> _EXERCISE INPUT_
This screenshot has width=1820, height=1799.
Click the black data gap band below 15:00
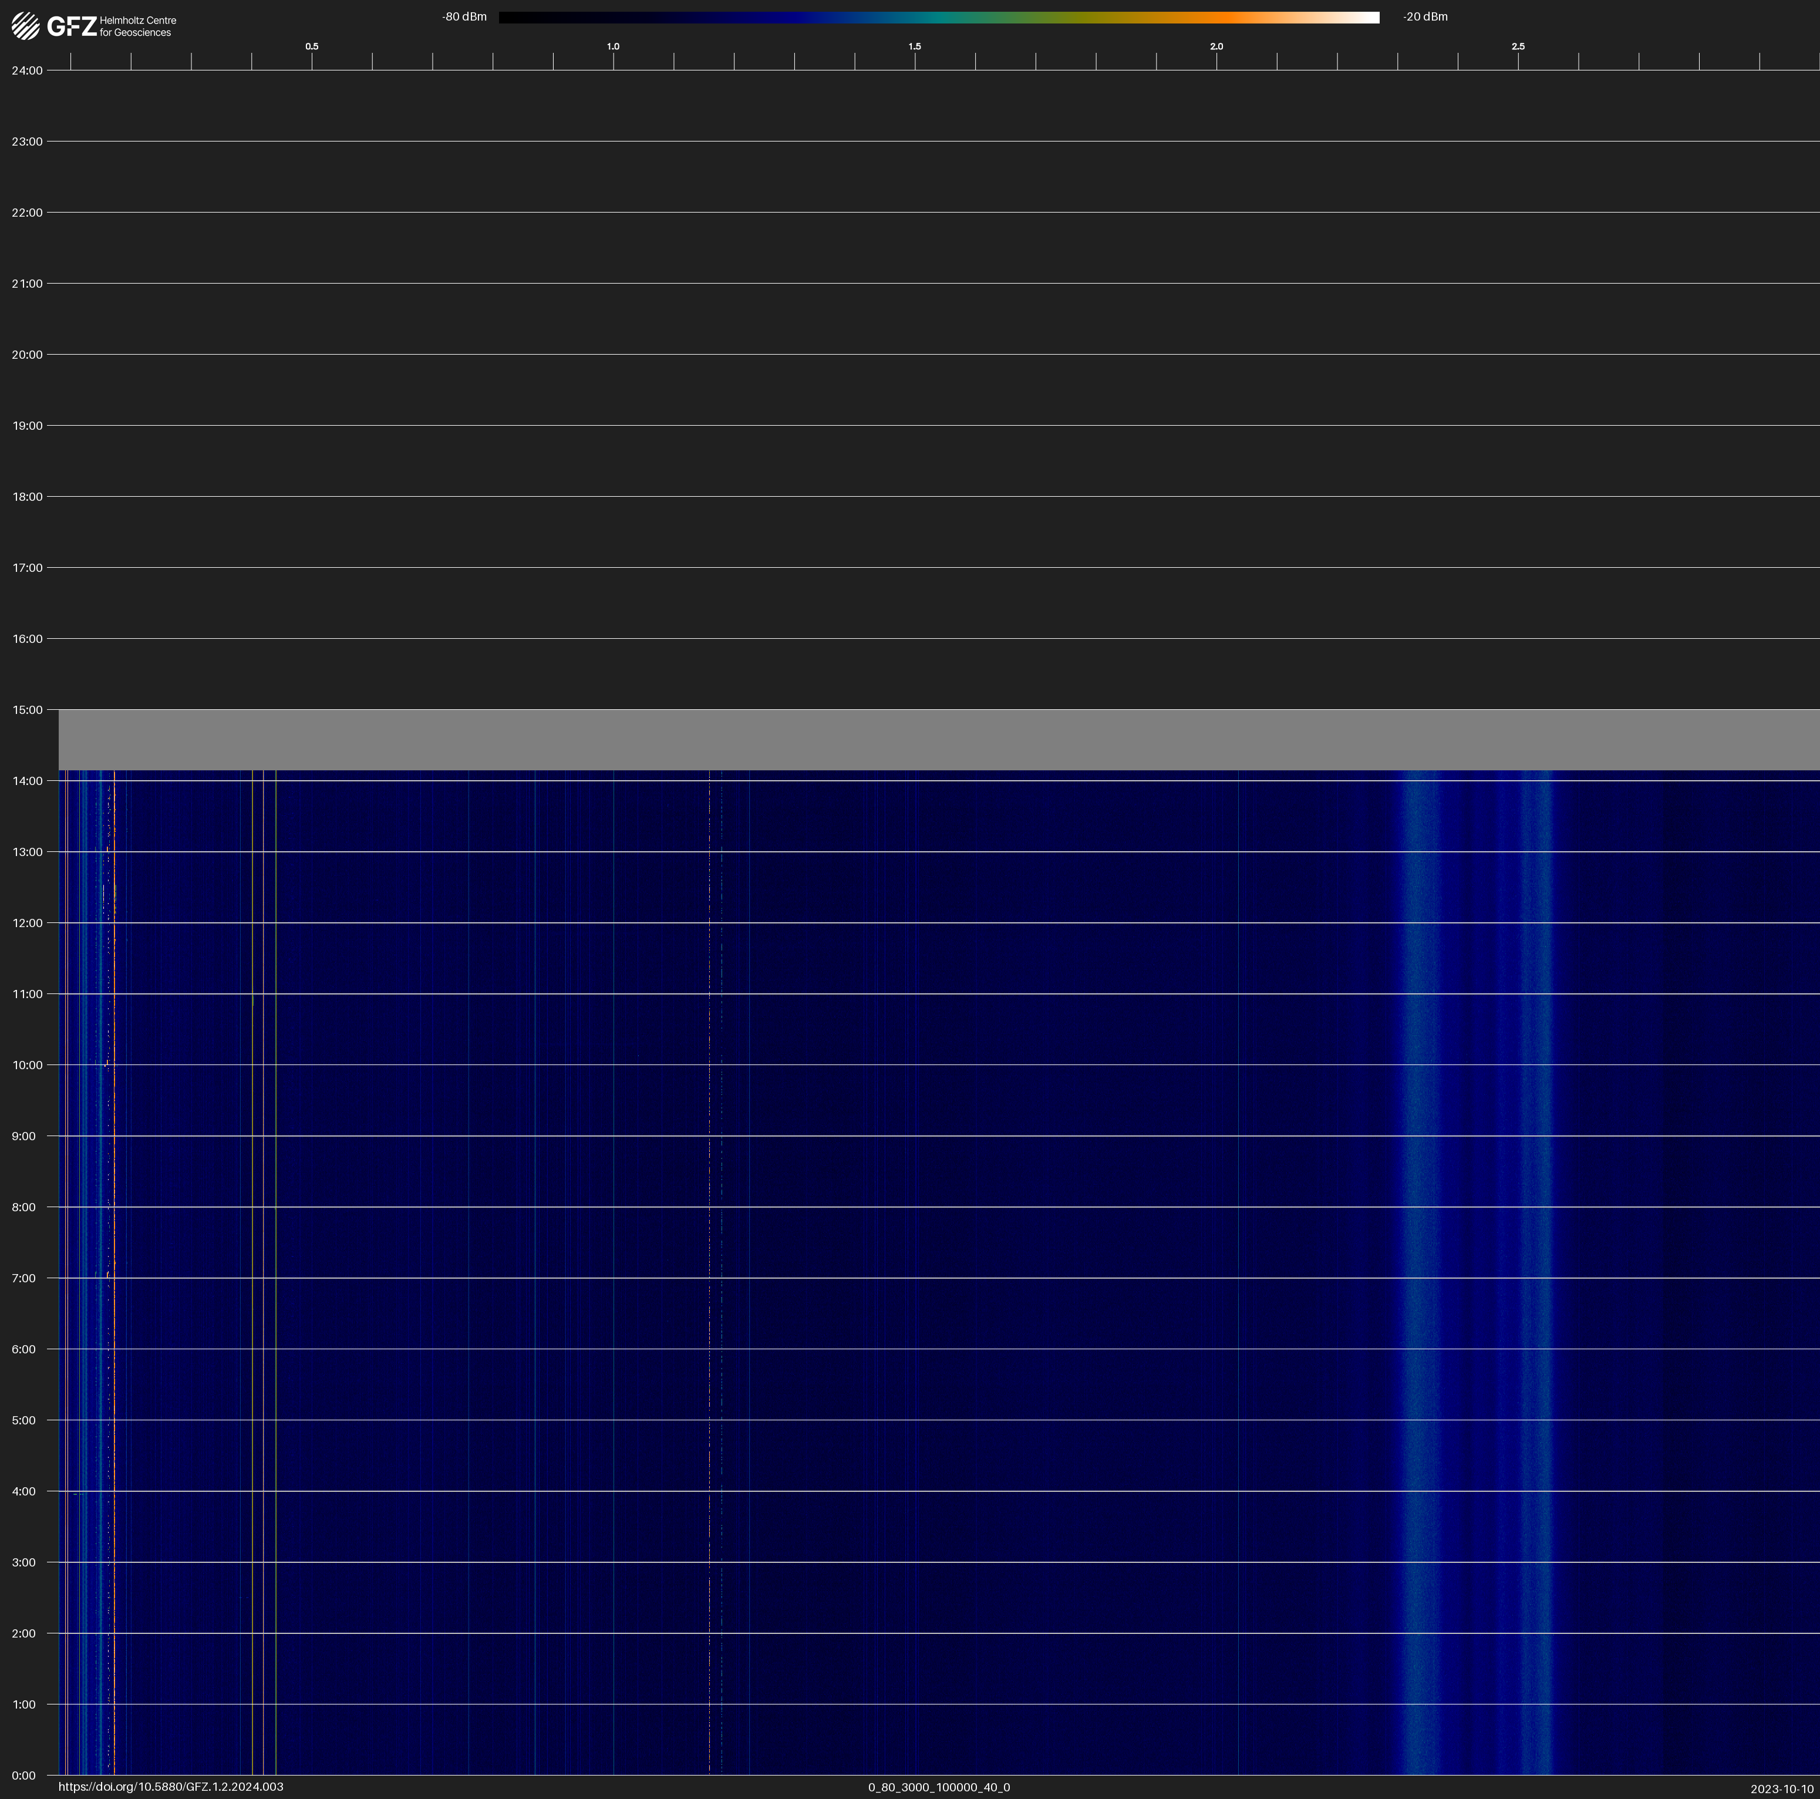(x=938, y=740)
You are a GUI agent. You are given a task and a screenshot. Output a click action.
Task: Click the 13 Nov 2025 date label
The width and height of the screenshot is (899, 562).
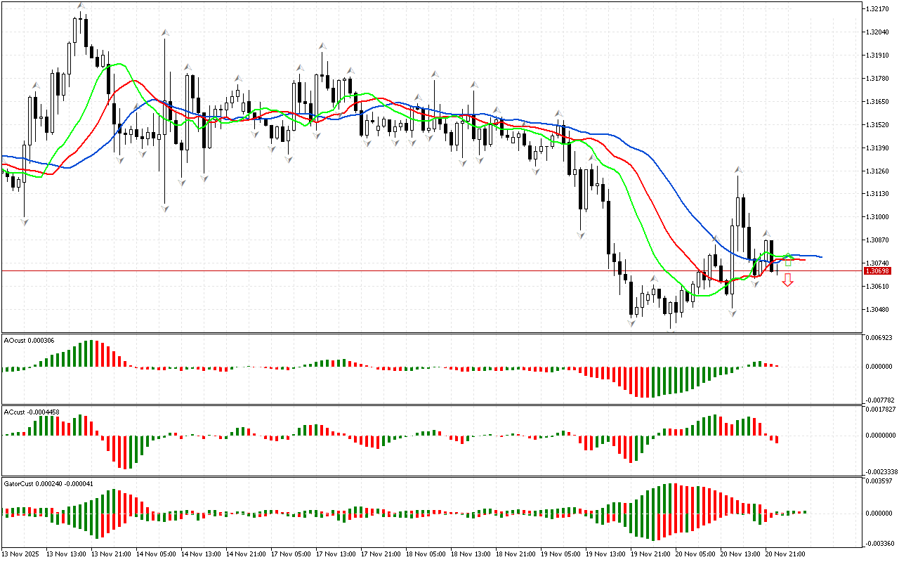point(22,554)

> _DESCRIPTION OF THE TASK_
Recast the items above as a two-column CSV with the headers item_text and answer. Give one row per item, put each value in its own quoted field with line breaks replaced by spaces, and leave the pictures out.

> _COMPLETE OUTPUT_
item_text,answer
"This screenshot has width=1820, height=1799. Click the black data gap band below 15:00","(x=938, y=740)"
"You are a GUI agent. You are given a task and a screenshot. Output a click action. Task: Click the 13 Nov 2025 date label The width and height of the screenshot is (899, 562).","point(22,554)"